**WRITTEN REQUEST:**
Answer these questions from the forum thread:
1. Is information a conserved quantity, according to the reply to the question about the big bang and the inflationary period?
2. What causes information to be lost to the environment?
3. What prevents information from being retained forever?

**TEXT:**
◆ ◆ ◆ ◆ ◆
I don't think the question has been resolved yet.
 
  • #3
anorlunda said:
At one point Susskind said that the quantity of information and the number of photons in the universe are roughly the same thing. But I did not hear him say that the number of photons+particles was anywhere near constant during inflation and the big bang.
The number of photons+particles has varied greatly over the history of the universe.

anorlunda said:
My question: Should we believe that information was conserved during the big bang and the inflationary period?
No. Information is not a conserved quantity.
 
  • #4
Depends on how you define 'information'. That is not an easy task.
 
  • #5
The universe as an information system for an outside user

Have you ever considered the idea that every single event that has ever happened in universal history is preserved as traveling light. We see the starlight of the past, but is it possible to resolve this light into physical events; or can a universe user simply access any universal event by inputting a coordinate of time and space? If entangled particles can defy the limitations of the speed of light, why can't other information?
 
  • #6
Duhoc said:
Have you ever considered the idea that every single event that has ever happened in universal history is preserved as traveling light. We see the starlight of the past, but is it possible to resolve this light into physical events; or can a universe user simply access any universal event by inputting a coordinate of time and space? If entangled particles can defy the limitations of the speed of light, why can't other information?
Quantum decoherence causes information to be lost to the environment, so even in principle all of the information of any given event just won't be accessible for any real observer.

If there were, somehow, a way to observe the full quantum wavefunction, then it would be possible to reconstruct any event. But that's not possible.
 
  • #7
Well we might restrict it to processed information that has already been observed.
 
  • #8
Duhoc said:
Well we might restrict it to processed information that has already been observed.
I don't see how that improves things. It's simply not possible to retain information, of any sort, forever. The gradual increase in entropy prevents this.
◆ ◆ ◆ ◆ ◆
**DATASET EXCERPT:**
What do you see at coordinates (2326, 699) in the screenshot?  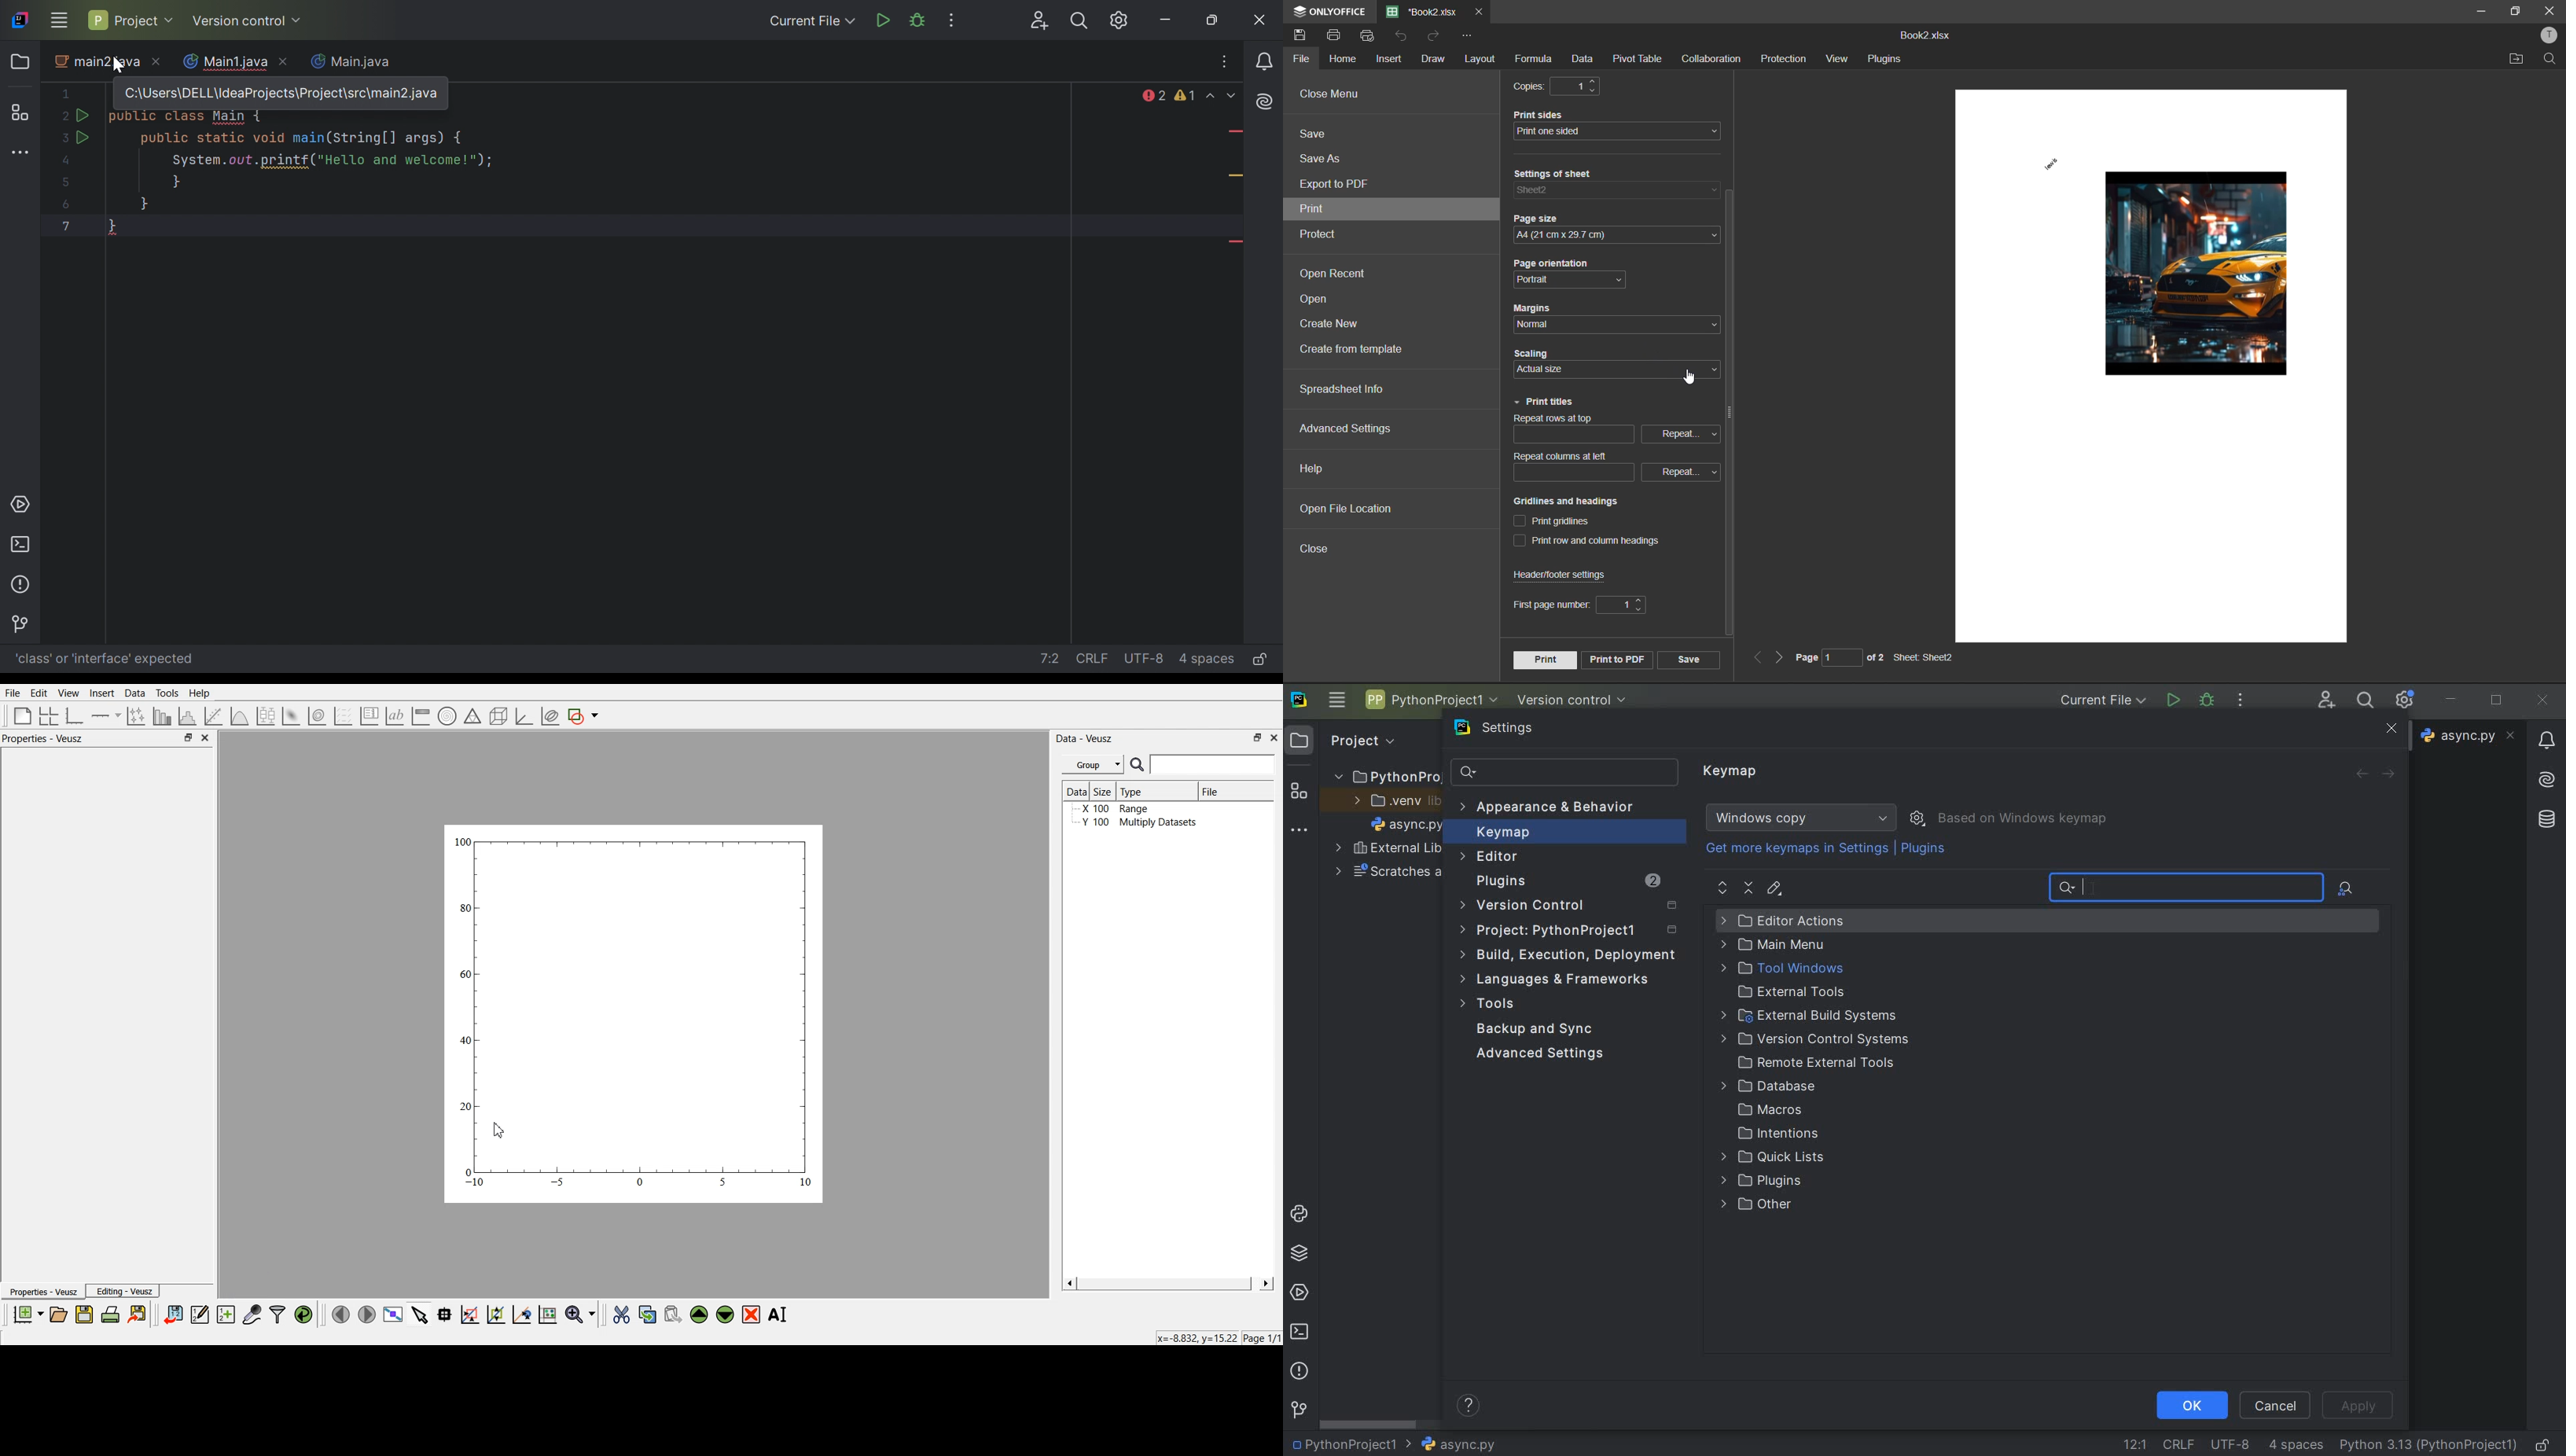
◆ ◆ ◆ ◆ ◆
**IN RESPONSE:**
1. No, information is not a conserved quantity.
2. Quantum decoherence.
3. The gradual increase in entropy.